* Your goal: In the records below, find the line with "TURTLEBOX (328, 729)" and the line with "DARN TOUGH (641, 1309)"; return exactly those lines and every line between them.

[Data excerpts Boundary: Start]

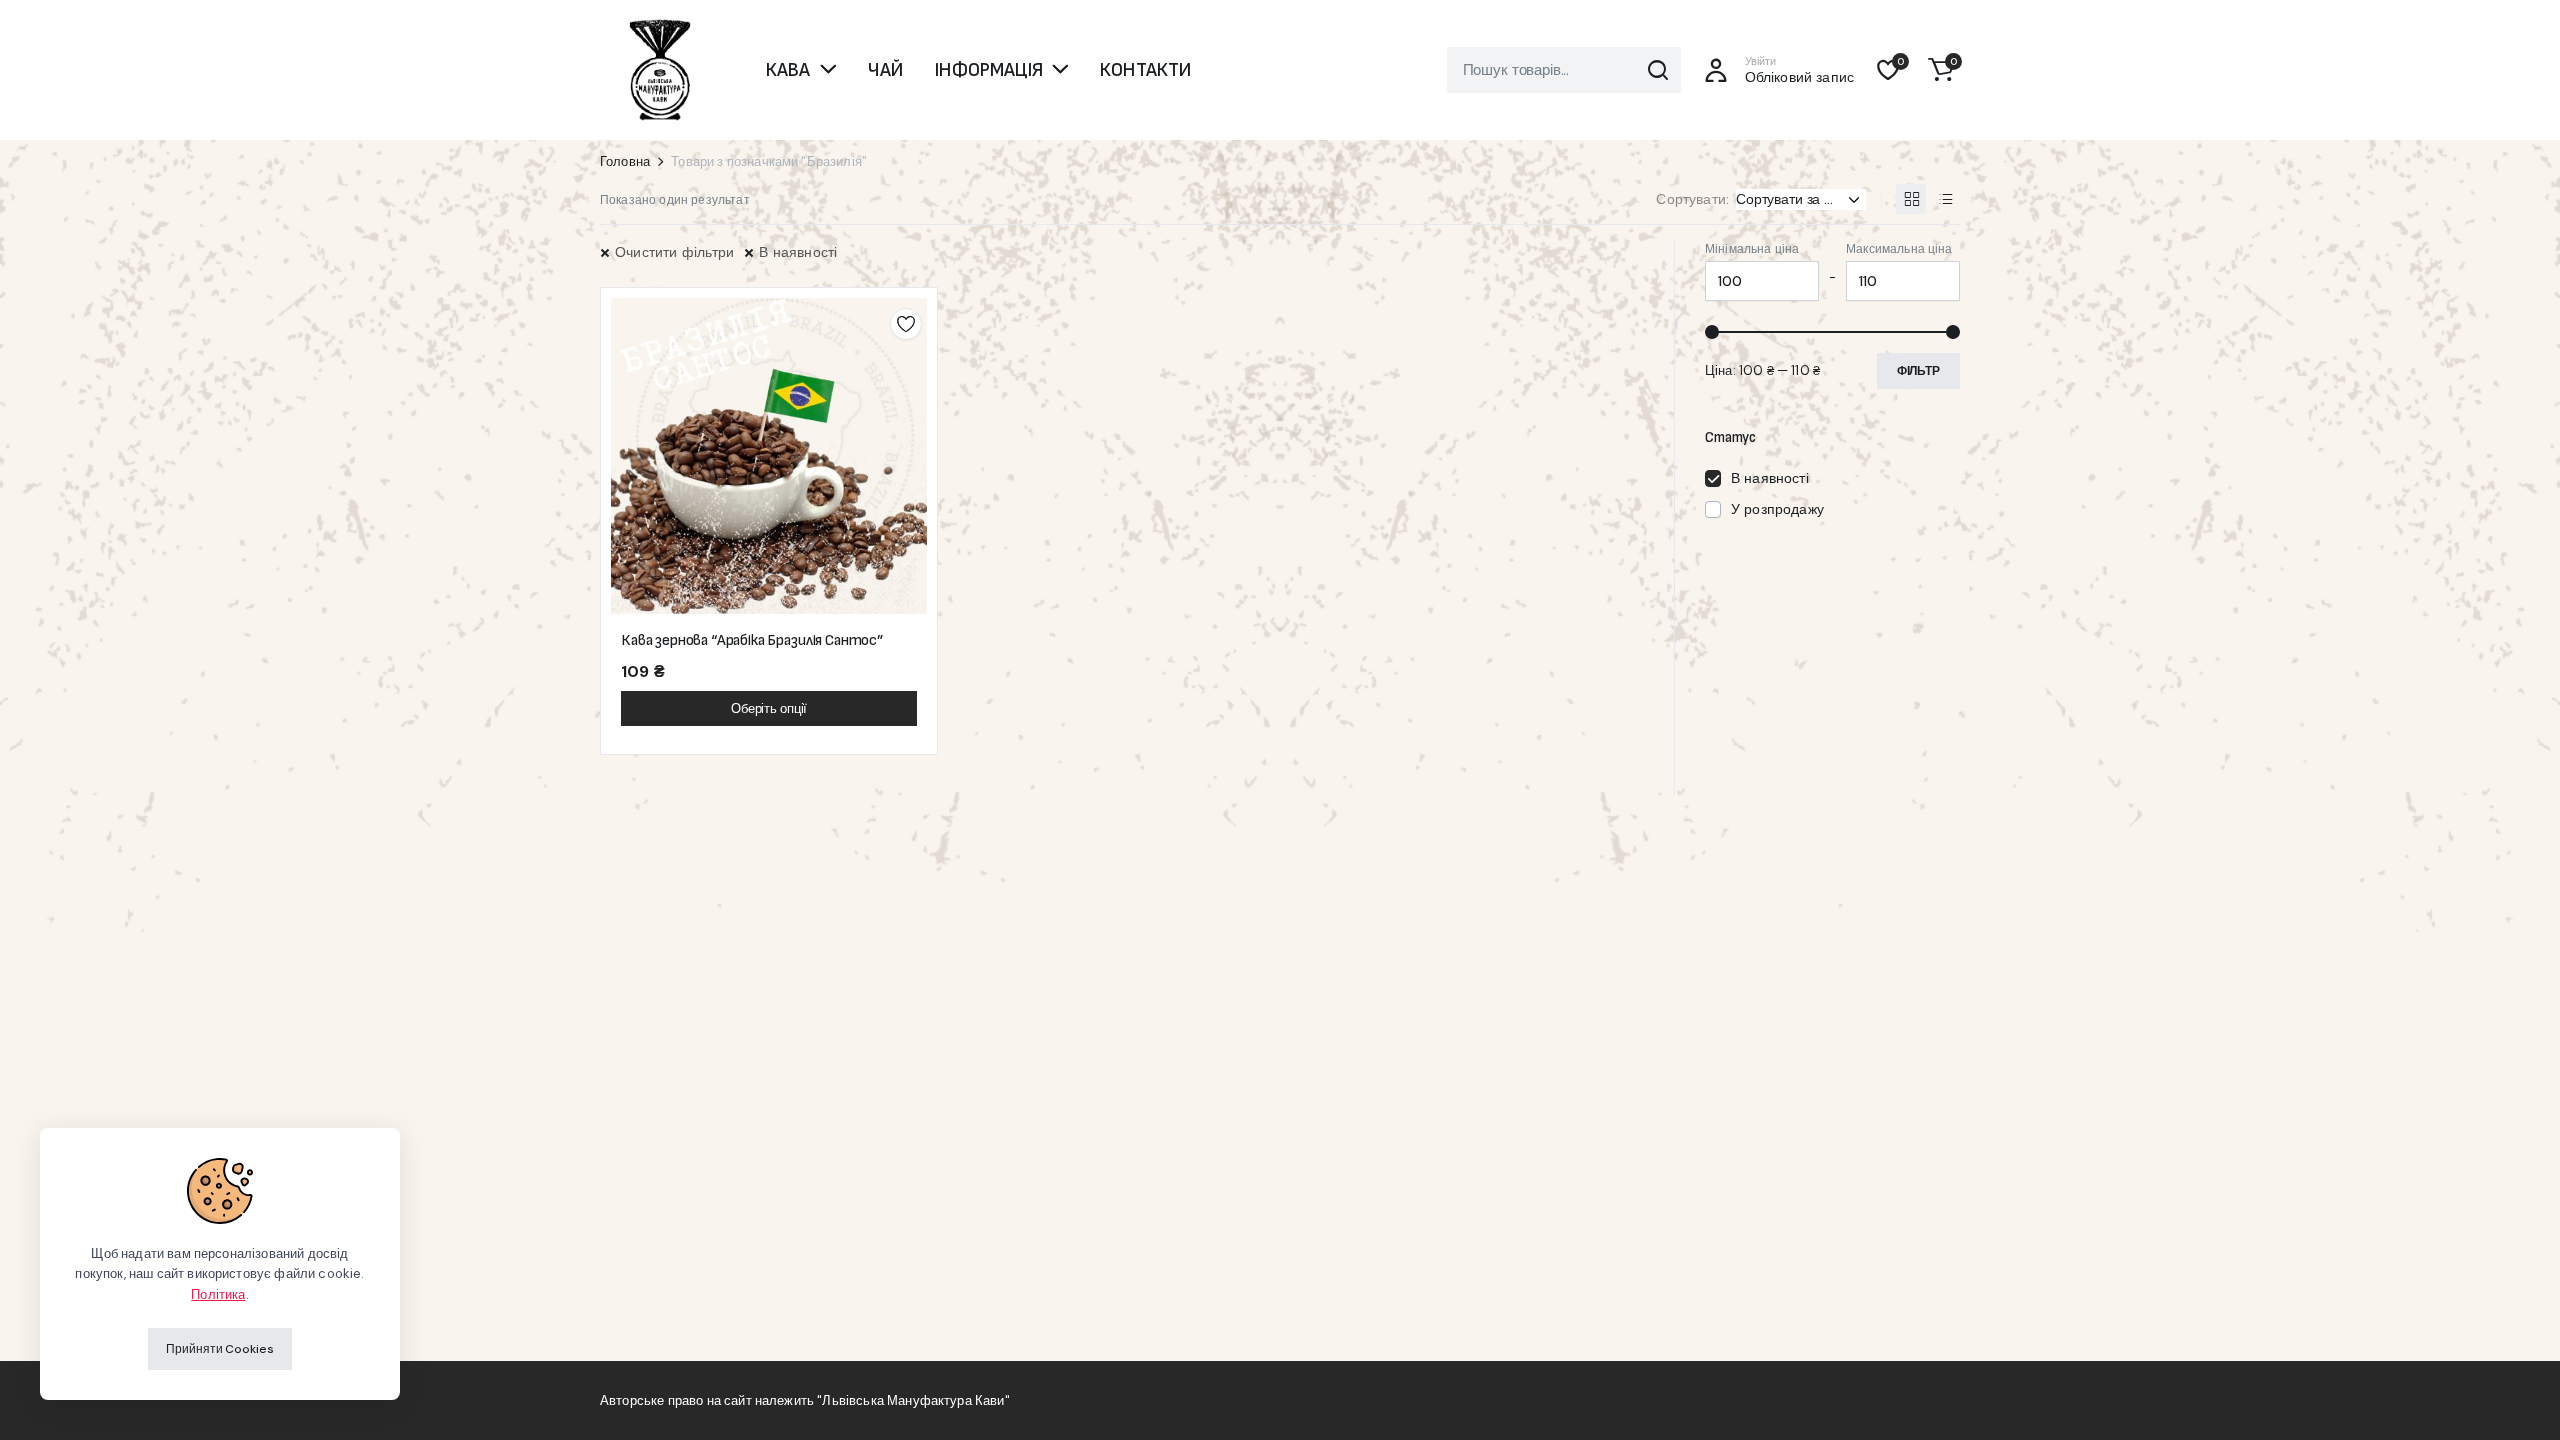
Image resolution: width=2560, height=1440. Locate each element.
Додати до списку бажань (906, 324)
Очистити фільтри (674, 252)
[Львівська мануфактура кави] (660, 70)
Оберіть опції (769, 708)
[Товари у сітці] (1911, 199)
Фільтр (1918, 371)
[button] (1941, 70)
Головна (625, 161)
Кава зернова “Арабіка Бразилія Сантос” (752, 640)
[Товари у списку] (1945, 199)
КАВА (788, 70)
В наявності (798, 252)
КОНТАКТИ (1145, 70)
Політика (218, 1294)
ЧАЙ (885, 70)
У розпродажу (1777, 509)
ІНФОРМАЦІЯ (989, 70)
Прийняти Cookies (219, 1349)
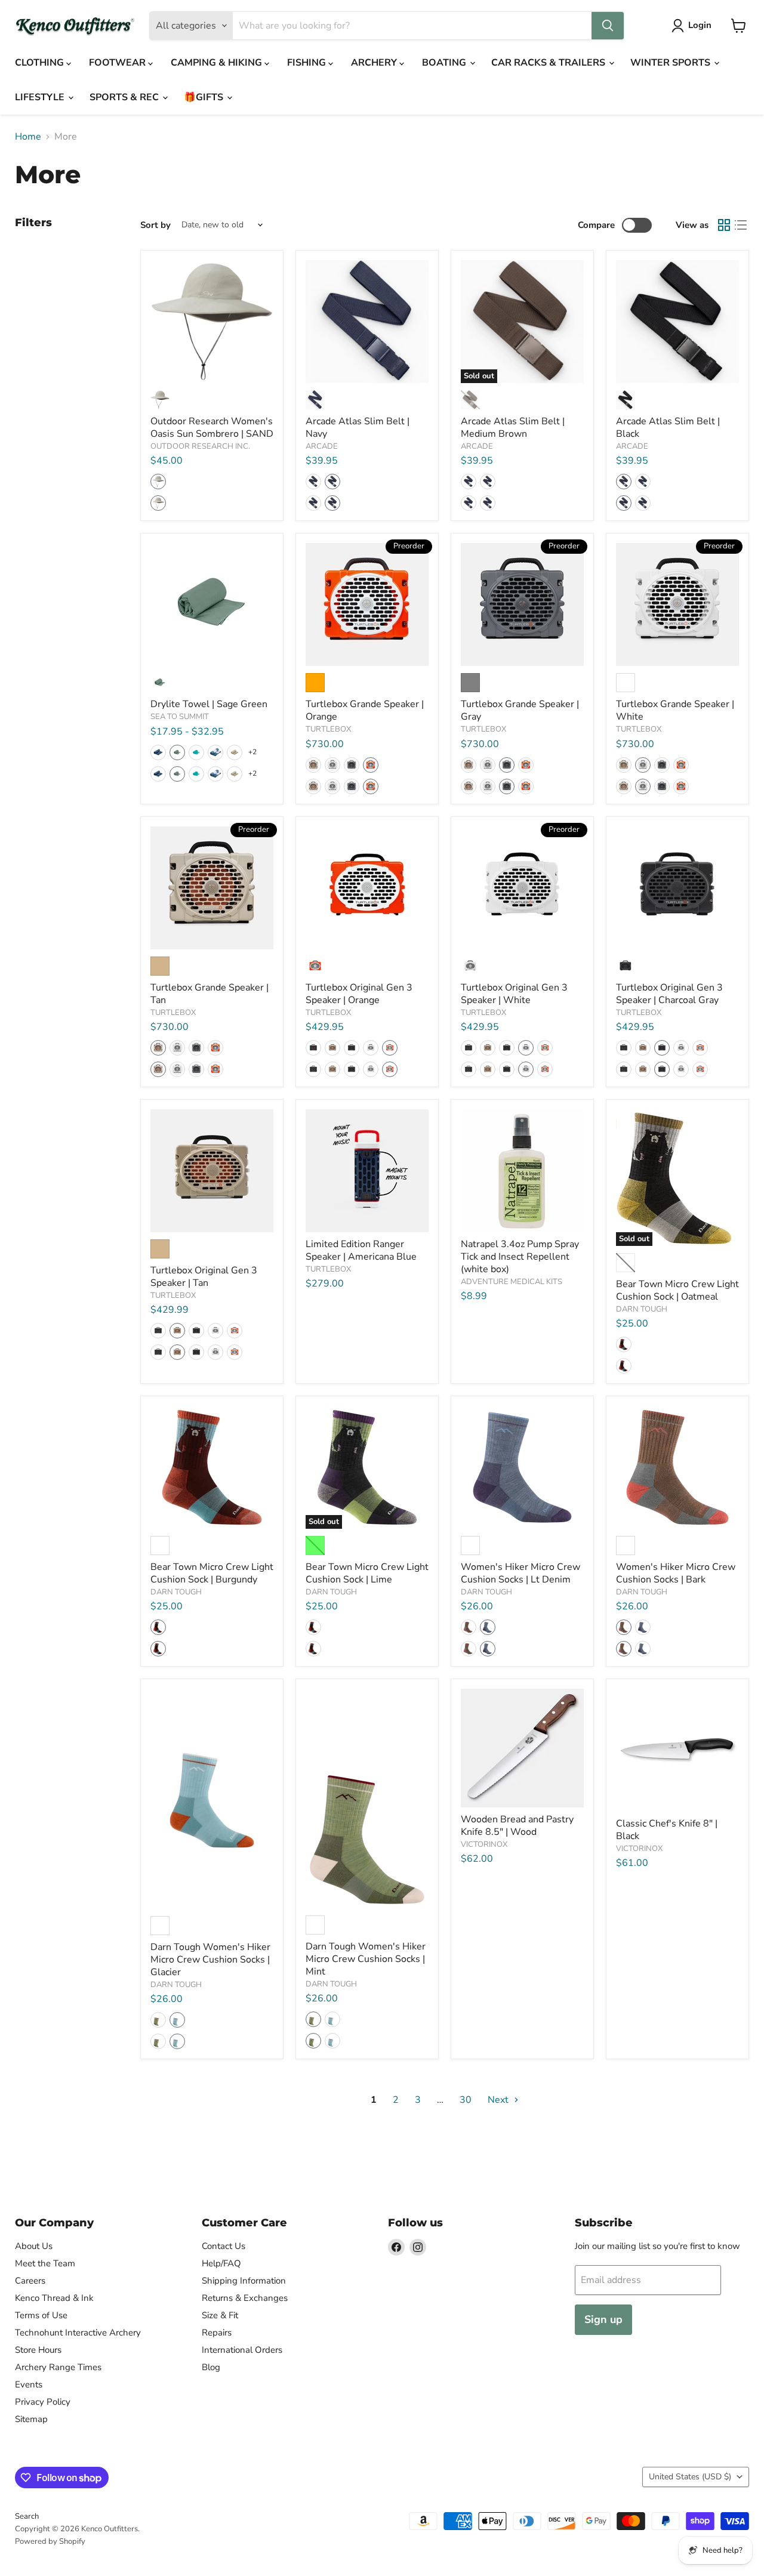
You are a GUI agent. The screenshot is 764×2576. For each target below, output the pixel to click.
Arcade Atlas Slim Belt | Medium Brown (513, 427)
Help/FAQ (221, 2263)
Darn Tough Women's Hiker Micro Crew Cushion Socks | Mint (366, 1959)
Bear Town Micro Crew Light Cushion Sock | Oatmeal (677, 1290)
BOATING (445, 62)
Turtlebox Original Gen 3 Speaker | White (514, 994)
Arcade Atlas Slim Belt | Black (668, 427)
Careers (30, 2281)
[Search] (608, 25)
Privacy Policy (42, 2402)
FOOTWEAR (118, 62)
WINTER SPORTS (671, 62)
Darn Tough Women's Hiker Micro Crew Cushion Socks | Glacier (210, 1960)
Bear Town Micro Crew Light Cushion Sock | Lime (367, 1573)
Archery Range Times (58, 2367)
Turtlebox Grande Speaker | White (675, 710)
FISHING (307, 62)
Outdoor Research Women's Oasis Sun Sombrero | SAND (211, 427)
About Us (34, 2246)
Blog (211, 2367)
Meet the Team (45, 2263)
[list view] (740, 225)
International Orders (242, 2350)
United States (690, 2476)
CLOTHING (40, 62)
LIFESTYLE (41, 97)
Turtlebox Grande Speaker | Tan (209, 994)
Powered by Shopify (50, 2541)
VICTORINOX (484, 1844)
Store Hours (38, 2350)
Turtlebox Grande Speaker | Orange (365, 710)
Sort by (155, 225)
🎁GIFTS (205, 97)
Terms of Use (41, 2315)
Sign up (603, 2319)
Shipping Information (244, 2281)
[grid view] (724, 225)
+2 (252, 752)
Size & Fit (220, 2315)
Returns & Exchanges (245, 2298)
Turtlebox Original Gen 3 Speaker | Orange (359, 994)
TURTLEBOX (328, 729)
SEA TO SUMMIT (179, 716)
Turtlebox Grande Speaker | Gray (520, 710)
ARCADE (322, 446)
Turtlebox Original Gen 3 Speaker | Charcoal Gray (669, 994)
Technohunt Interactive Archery (78, 2333)
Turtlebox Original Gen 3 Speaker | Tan (203, 1276)
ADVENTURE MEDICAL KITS (511, 1281)
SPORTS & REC (125, 97)
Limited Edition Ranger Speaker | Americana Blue (361, 1250)
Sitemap (31, 2419)
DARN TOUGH (641, 1309)
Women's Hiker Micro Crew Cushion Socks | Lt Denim (520, 1573)
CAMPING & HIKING (217, 62)
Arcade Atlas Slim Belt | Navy (357, 427)
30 (466, 2099)
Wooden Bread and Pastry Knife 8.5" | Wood (517, 1825)
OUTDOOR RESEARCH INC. (200, 446)
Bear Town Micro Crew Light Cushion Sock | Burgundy (211, 1573)
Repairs (217, 2333)
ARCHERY (375, 62)
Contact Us (223, 2246)
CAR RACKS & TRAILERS (549, 62)
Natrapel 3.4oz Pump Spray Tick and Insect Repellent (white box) (520, 1257)
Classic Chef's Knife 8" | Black (666, 1830)
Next (499, 2099)
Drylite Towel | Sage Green (208, 704)
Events (28, 2384)
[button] (158, 481)
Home (28, 136)
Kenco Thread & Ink (54, 2298)
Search (27, 2516)
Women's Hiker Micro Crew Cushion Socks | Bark (675, 1573)
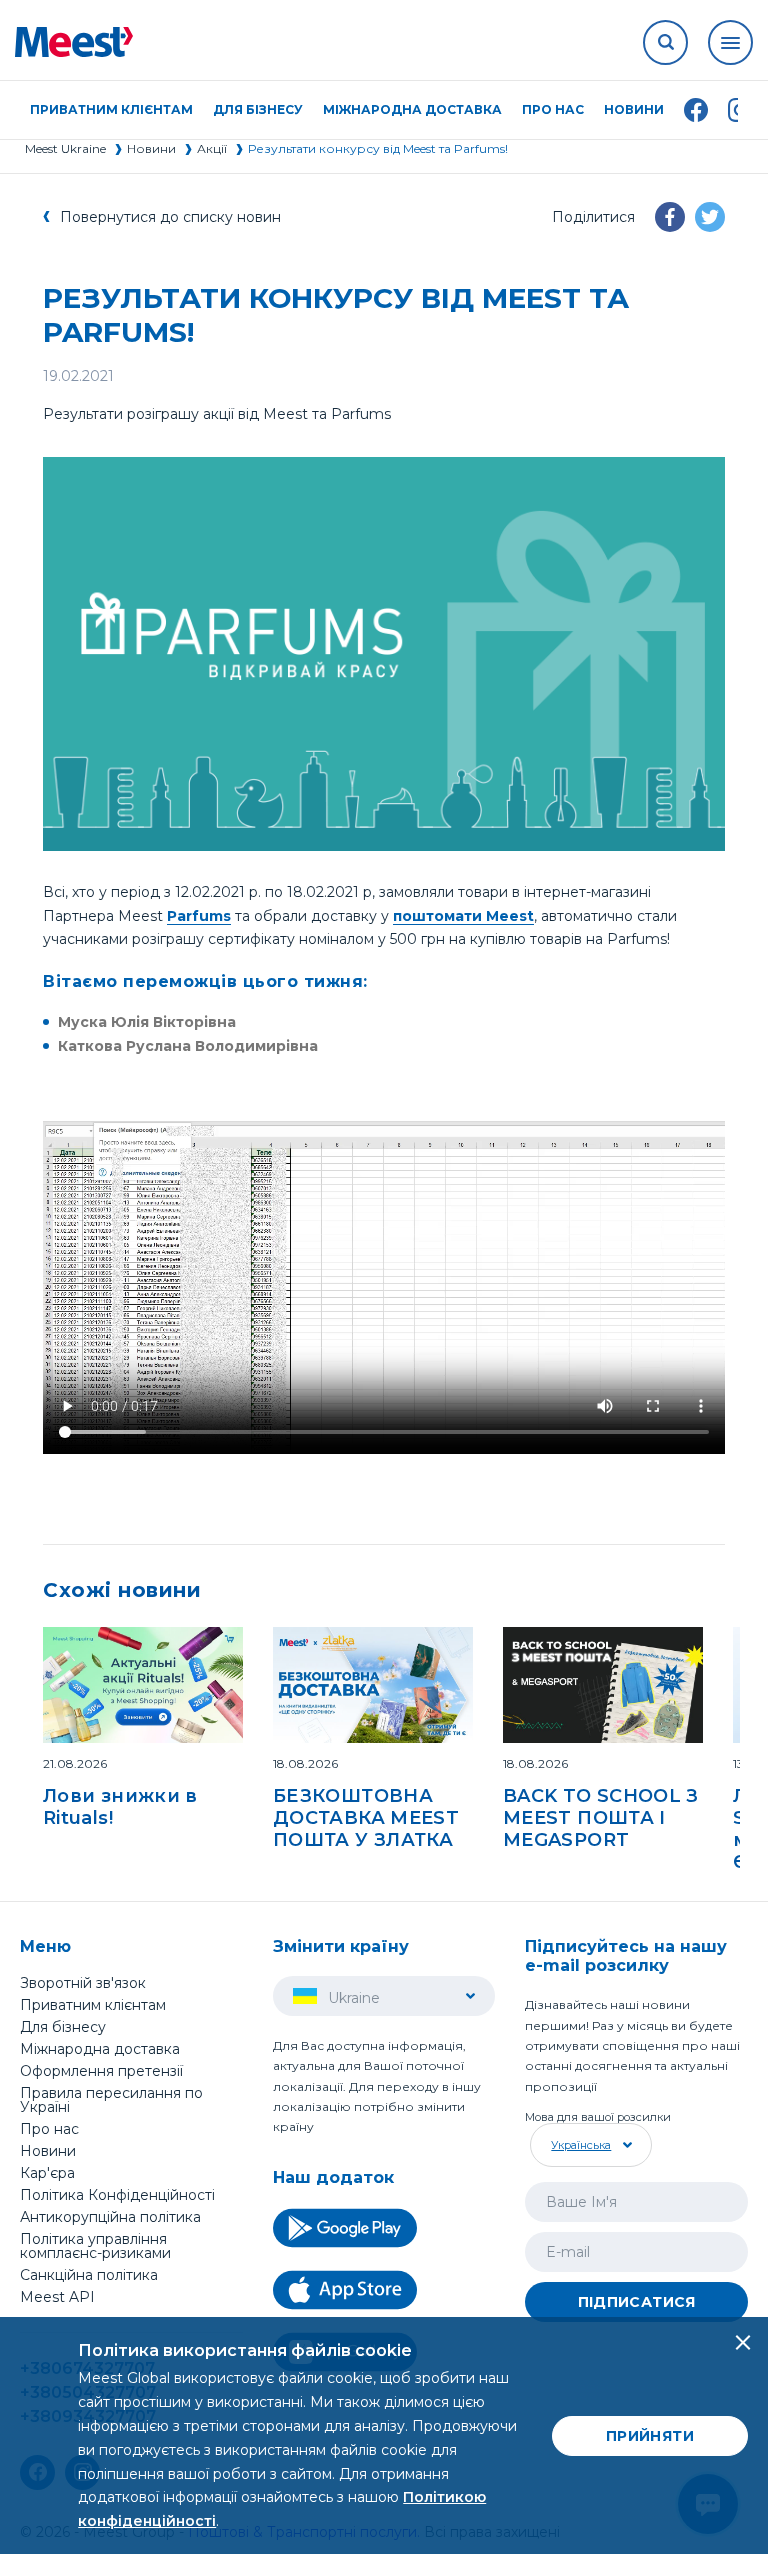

[Data excerpts Boundary: End]

* Result of this exercise:
TURTLEBOX (328, 729)
SEA TO SUMMIT (179, 716)
Turtlebox Grande Speaker | Gray (520, 710)
ARCADE (322, 446)
Turtlebox Original Gen 3 Speaker | Charcoal Gray (669, 994)
Technohunt Interactive Archery (78, 2333)
Turtlebox Original Gen 3 Speaker | Tan (203, 1276)
ADVENTURE MEDICAL KITS (511, 1281)
SPORTS & REC (125, 97)
Limited Edition Ranger Speaker | Americana Blue (361, 1250)
Sitemap (31, 2419)
DARN TOUGH (641, 1309)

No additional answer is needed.